Pairwise Objective. Bayesian personalized ranking (BPR) [3] models each user's personalized ranking of candidate items. It ensures the recommendation score of the next interacted (i.e., positive) item to be higher than scores of the rest unobserved (i.e., negative) items. Thus with a dataset \(\mathcal{D}_s\) of triplets \((u,i,j)\) where the item \(i\) is a positive and \(j\) is a sampled negative to the user \(u\), the loss is formulated as:

\begin{equation} \mathcal{L}_{\textrm{BPR}} = -\sum_{(u,i,j) \in \mathcal{D}_s} \log\sigma(\hat{s}_{ui} - \hat{s}_{uj}). \end{equation}

Here, \(\sigma(\cdot)\) is a sigmoid function and the term \(\sigma(\hat{s}_{ui} - \hat{s}_{uj})\) is a probability of the user \(u\) preferring the positive \(i\) more than the sampled negative \(j\).
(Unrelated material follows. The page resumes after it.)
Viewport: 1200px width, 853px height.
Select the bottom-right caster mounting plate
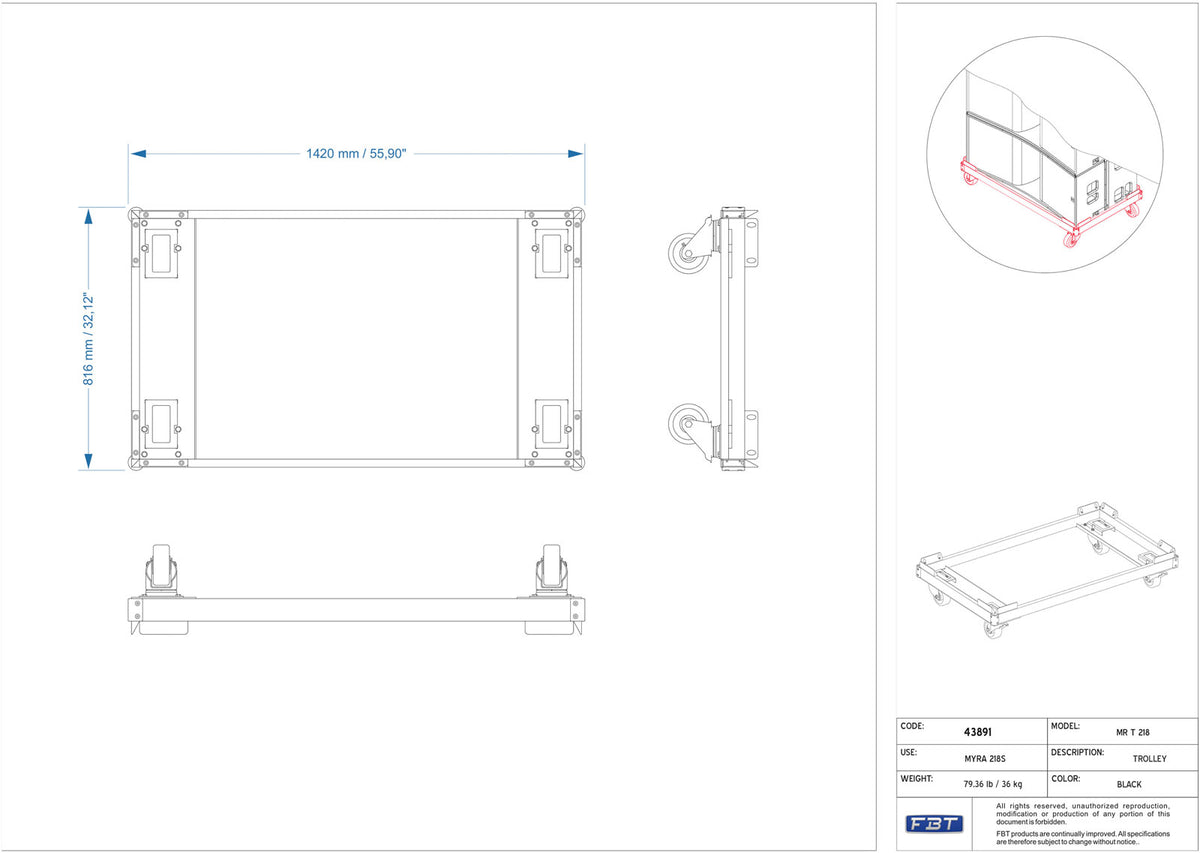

Pointwise Objective. Binary cross-entropy (BCE) [4] reformulates the recommendation problem to a typical binary classification with single sampled negative from unobserved items. With a dataset \(\mathcal{D}_s\), the loss is defined as:

\begin{equation} \mathcal{L}_{\textrm{BCE}} = -\sum_{(u,i,j) \in \mathcal{D}_s} \log\sigma(\hat{s}_{ui}) + \log(1 - \sigma(\hat{s}_{uj})). \end{equation}

Setwise Objective. Sampled softmax loss (SSM) [5] turns the recommendation problem into a multi-class classification with a fixed-size set of sampled negatives. With a dataset \(\mathcal{D}_m\) consisted of a triplet \((u, i, \mathcal{N}_j)\) where \(\mathcal{N}_j\) is a sampled set of negatives to the user \(u\), the loss is formulated as follow:

\begin{equation} \mathcal{L}_{\textrm{SSM}} = -\sum_{(u,i,\mathcal{N}_j) \in \mathcal{D}_m} \log\frac{\exp(\hat{s}_{ui})}{\exp(\hat{s}_{ui}) + \sum_{j \in \mathcal{N}_j}\exp(\hat{s}_{uj})}. \end{equation}

Weak Transitivity

Inducing orders on recommendation scores of unobserved items requires a model to sample two or more negatives differing in preferences. Let \(p_1\) and \(p_2\) represent two different sampling distributions for negatives. Given a user \(u\) and the positive item \(i\), we then obtain a negative \(j\) from \(p_1\) and \(k\) from \(p_2\). Transitivity is a trifold relation of \(\hat{s}_{ui} > \hat{s}_{uj} > \hat{s}_{uk}\) where the negative \(j\) is less preferred than the positive \(i\) while more preferred than the other negative \(k\). Strict transitivty then corresponds to a scheme where any \(j\) is guaranteed to be more preferred than any \(k\). Weak transitivity, on the other hand, allows occasional violations of the relation such that \(j\) might be less preferred than \(k\). For a set of sampled negatives, we slightly modify the relation. Let \(\mathcal{N}_j = {j_1, \ldots, j_n}\) a set of negatives from \(p_1\) and \(\mathcal{N}_k = {k_1, \ldots, k_n}\) a set of negatives from \(p_2\), the transitive relation is modified as \(\hat{s}_{ui} > \max(\hat{s}_{\mathcal{N}_j}) > \min(\hat{s}_{\mathcal{N}_j}) > \max(\hat{s}_{\mathcal{N}_k})\) where \(\hat{s}_{\mathcal{N}_j} = \{\hat{s}_{uj_1}, \ldots, \hat{s}_{uj_n}\}\) and \(\hat{s}_{\mathcal{N}_k} = \{\hat{s}_{uk_1}, \ldots, \hat{s}_{uk_n}\}\).

Loss Extensions

We propose novel extensions of original recommendation objectives. By utilizing an item popularity distribution \(p_\textrm{pop}\) and a uniform distribution \(p_\textrm{unif}\), we introduce two sampling methods that incorporate the previously stated weak transitivity.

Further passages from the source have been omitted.